Kasımı takiben gelecek olan aralık ayından beklentinlerim yüksek.
İçimde fırtınalar kopmasa da bir esinti bekliyorum.
Dışım buz tutmuş donmuş kalmış şiddetli bir rüzgarda kırılabilecek düzeyde hislerim.
Sadece bir esinti gerek.
Odamdan çıkarmadığım bir sürü huyum var.
Övgülere aldırış etmemekten ziyade fark etmeleri güzelleştirir fikirleri
yoksa içimde ki ilerlemeyi gözlemleyemedikten sonra hiçbirine ihtiyacım kalmazdı.
Sabahın sessizliği yalnızlığımla sevişirken bazen bir sigara çoğu vakitse sıcak bir çay
karnavala çevirirdi odamda ki cenazeyi.
Şimdi sigaraya da mesafeliyim ama arada kendime koyduğum mesafe ile birlikte
bedenime yakınlaşıyor,hepsinden öte verdiğim sözler,sıcak çayım yeterli.
Beynimle bazen savaşıyor gibiyiz uyku beni onunla seviştiriyor ve ardı sıra o.
O dediğimse yüreğimdeki.
Nesneler önümde ki boş çay bardağı hemen sol tarafında ki mum,sağında duran küllük
ve ardında sigara ve çakmak,defter kalem.
Bozulmuş bir psikoloji ile zaman pek ilerlemiyor bu konuda eminim metin olun.
İnsanların bakışları aynıdan beri.
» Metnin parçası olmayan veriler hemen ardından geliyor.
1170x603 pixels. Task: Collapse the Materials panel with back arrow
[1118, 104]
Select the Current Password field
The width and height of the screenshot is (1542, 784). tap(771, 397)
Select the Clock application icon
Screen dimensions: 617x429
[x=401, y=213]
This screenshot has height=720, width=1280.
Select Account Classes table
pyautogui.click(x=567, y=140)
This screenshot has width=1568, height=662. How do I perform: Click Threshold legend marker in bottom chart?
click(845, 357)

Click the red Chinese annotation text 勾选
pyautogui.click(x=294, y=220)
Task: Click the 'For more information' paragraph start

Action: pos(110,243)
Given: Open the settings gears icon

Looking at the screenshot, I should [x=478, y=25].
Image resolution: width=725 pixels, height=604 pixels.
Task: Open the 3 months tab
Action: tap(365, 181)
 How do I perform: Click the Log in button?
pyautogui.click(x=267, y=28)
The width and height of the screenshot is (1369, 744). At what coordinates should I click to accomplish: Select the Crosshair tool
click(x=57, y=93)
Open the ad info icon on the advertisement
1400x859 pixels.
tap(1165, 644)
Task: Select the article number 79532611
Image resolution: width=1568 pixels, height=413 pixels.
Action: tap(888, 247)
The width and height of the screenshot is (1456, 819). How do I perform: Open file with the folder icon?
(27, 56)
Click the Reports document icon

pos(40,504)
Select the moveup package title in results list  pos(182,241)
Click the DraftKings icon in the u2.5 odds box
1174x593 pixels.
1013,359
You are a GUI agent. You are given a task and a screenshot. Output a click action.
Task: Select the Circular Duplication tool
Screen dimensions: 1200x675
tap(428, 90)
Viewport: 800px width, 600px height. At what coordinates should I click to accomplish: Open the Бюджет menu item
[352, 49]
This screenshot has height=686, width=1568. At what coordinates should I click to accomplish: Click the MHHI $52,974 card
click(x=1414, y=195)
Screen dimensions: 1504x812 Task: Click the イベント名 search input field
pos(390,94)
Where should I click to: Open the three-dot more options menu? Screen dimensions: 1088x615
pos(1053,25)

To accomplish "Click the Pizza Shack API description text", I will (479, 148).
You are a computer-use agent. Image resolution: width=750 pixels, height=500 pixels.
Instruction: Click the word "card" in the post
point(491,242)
Klişe laflar duymak hiç duymamaktan daha kötü.
Kendimi düşünmekten alıkoymaya çalıştığım sonbahar sabahları
ve kendini düşünmüyorsan aileni düşün denilen akşamlar.
İçimde bir harp ölümü sevgili edinmiş isyana teşvik eden duygularla
umudumu harmanlayan sevgiliye duyulan hasret sevgi ve sadakat arasında.
Bense nerede olduğumu biliyorum ne uzak ne yakın tam ortasında.
Objektif değilim bu konuda daha birkaç hafta öncesine kadar olmasam da.
Hayatta kalmaya söz verdim ayakta kalmaya ve yaren için savaşmaya.
Kullandığım haplar beni biraz aptallaştırıyor sırf bu nedenden dolayı
onların bana bir faydası oluyor mu olmuyor mu anlayamıyorum.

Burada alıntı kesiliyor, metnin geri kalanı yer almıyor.